Resveratrol is currently a topic of numerous animal and human studies into its effects. The effects of resveratrol on the lifespan of many model organisms remain controversial, with uncertain effects in fruit flies, nematode worms, and short-lived fish. In mouse and rat experiments, anti-cancer, anti-inflammatory, blood-sugar-lowering and other beneficial cardiovascular effects of resveratrol have been reported. Most of these results have yet to be replicated in humans.
In the only positive human trial, extremely high doses (3–5 g) of resveratrol in a proprietary formulation designed to enhance its bioavailability have been necessary to significantly lower blood sugar. Despite mainstream press alleging resveratrol's anti-aging effects, there is little present scientific basis for the application of these claims to mammals.
Resveratrol is found in the skin of red grapes and is a constituent of red wine. Resveratrol has also been produced by chemical synthesis or by biotechnological synthesis (metabolic engineered microorganisms) and is sold as a nutritional supplement derived primarily from Japanese knotweed.
Although trans-resveratrol appears to be well-absorbed by humans when taken orally, its bioavailability is relatively low due to its rapid metabolism and elimination. Resveratrol metabolites are primarily detected upon oral exposure to trans-resveratrol. When six healthy men and women took an oral dose of 25 mg of trans-resveratrol, only traces of the unchanged resveratrol were detected in plasma. Plasma concentrations of resveratrol and metabolites peaked around 60 minutes later.
A study in 12 healthy men administered an oral dose of 25 mg of trans-resveratrol per 70 kg of body weight reported that serum concentration of resveratrol and metabolites peaked at 30 minutes after administration. Results of another study suggested that the bioavailability of resveratrol from grape juice, which contains mostly glucosides of resveratrol (piceid), may be even lower than that of trans-resveratrol.

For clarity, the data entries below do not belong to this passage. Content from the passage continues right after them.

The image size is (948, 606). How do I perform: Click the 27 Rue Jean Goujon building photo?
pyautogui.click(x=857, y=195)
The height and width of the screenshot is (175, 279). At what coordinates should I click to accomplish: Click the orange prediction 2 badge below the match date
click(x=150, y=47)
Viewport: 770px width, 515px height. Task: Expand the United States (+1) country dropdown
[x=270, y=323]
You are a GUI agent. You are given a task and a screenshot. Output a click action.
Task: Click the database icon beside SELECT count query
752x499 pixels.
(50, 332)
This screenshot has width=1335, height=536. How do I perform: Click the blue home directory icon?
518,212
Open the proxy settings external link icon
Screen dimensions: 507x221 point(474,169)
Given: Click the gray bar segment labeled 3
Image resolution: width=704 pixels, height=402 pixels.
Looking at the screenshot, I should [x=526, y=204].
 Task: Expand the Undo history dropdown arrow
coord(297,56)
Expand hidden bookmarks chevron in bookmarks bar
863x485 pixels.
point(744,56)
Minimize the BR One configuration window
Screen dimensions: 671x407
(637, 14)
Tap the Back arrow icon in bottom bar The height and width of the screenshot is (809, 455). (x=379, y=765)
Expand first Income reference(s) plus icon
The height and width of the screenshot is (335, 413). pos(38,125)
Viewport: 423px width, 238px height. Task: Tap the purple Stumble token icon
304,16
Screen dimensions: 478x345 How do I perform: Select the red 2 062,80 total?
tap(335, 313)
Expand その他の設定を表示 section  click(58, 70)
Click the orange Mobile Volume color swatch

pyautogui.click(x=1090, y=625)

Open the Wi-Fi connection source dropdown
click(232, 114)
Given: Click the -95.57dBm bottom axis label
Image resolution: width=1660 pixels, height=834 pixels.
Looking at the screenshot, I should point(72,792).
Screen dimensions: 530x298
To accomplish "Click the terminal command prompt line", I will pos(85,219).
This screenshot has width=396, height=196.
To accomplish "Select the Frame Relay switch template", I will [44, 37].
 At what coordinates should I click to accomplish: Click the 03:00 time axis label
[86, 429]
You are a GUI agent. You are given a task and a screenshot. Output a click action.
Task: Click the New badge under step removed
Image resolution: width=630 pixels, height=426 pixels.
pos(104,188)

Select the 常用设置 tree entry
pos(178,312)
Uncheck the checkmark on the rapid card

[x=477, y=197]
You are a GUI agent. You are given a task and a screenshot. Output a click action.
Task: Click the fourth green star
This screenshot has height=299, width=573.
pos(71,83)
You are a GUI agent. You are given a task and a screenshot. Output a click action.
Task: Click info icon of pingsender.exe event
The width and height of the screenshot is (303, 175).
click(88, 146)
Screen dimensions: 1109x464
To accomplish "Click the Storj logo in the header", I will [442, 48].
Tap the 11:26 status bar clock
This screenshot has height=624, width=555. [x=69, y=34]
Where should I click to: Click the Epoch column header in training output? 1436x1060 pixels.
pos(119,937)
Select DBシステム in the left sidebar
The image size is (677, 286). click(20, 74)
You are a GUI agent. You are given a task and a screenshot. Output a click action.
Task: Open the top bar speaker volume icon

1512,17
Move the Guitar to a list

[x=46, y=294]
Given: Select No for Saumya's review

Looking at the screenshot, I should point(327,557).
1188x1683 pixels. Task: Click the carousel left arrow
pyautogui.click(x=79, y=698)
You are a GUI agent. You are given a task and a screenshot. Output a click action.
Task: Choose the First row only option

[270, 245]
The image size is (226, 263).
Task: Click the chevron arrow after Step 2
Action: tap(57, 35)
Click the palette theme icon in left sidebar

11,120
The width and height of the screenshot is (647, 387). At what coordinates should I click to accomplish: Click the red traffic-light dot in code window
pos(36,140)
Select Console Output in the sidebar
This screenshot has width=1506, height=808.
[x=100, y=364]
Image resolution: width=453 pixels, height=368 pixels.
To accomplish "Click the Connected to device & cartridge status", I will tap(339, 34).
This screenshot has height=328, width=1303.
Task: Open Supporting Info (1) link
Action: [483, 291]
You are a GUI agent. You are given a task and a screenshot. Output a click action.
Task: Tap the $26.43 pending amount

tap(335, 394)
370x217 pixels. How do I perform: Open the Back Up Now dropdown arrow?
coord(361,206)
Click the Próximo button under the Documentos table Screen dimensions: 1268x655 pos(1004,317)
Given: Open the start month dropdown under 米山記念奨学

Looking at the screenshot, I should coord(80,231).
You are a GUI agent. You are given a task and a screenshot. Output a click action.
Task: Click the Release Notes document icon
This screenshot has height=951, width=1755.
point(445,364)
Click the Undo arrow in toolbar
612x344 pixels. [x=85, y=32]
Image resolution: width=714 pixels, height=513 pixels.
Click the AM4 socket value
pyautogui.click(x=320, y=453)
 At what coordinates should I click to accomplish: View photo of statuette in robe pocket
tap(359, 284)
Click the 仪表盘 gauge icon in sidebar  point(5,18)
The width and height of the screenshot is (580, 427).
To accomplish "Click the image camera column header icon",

Estrogenic and Anti-estrogenic Activities
Endogenous estrogens are steroid hormones synthesized by humans and other mammals; these hormones bind to estrogen receptors within cells. The estrogen-receptor complex interacts with unique sequences in DNA (estrogen response elements; EREs) to modulate the expression of estrogen-responsive genes. A compound that binds to estrogen receptors and elicits similar responses to endogenous estrogens is considered an estrogen agonist, while a compound that binds estrogen receptors but prevents or inhibits the response elicited by endogenous estrogens is considered an estrogen antagonist.
The chemical structure of resveratrol is very similar to that of the synthetic estrogen agonist, diethylstilbestrol, suggesting that resveratrol might also function as an estrogen agonist. However, in cell culture experiments resveratrol acts as an estrogen agonist under some conditions and an estrogen antagonist under other conditions. In estrogen receptor-positive breast cancer cells, resveratrol acted as an estrogen agonist in the absence of the endogenous estrogen, 17beta-estradiol, but acted as an estrogen antagonist in the presence of 17beta-estradiol.
At present, it appears that resveratrol has the potential to act as an estrogen agonist or antagonist depending on such factors as cell type, estrogen receptor isoform (ER alpha or ER beta), and the presence of endogenous estrogens.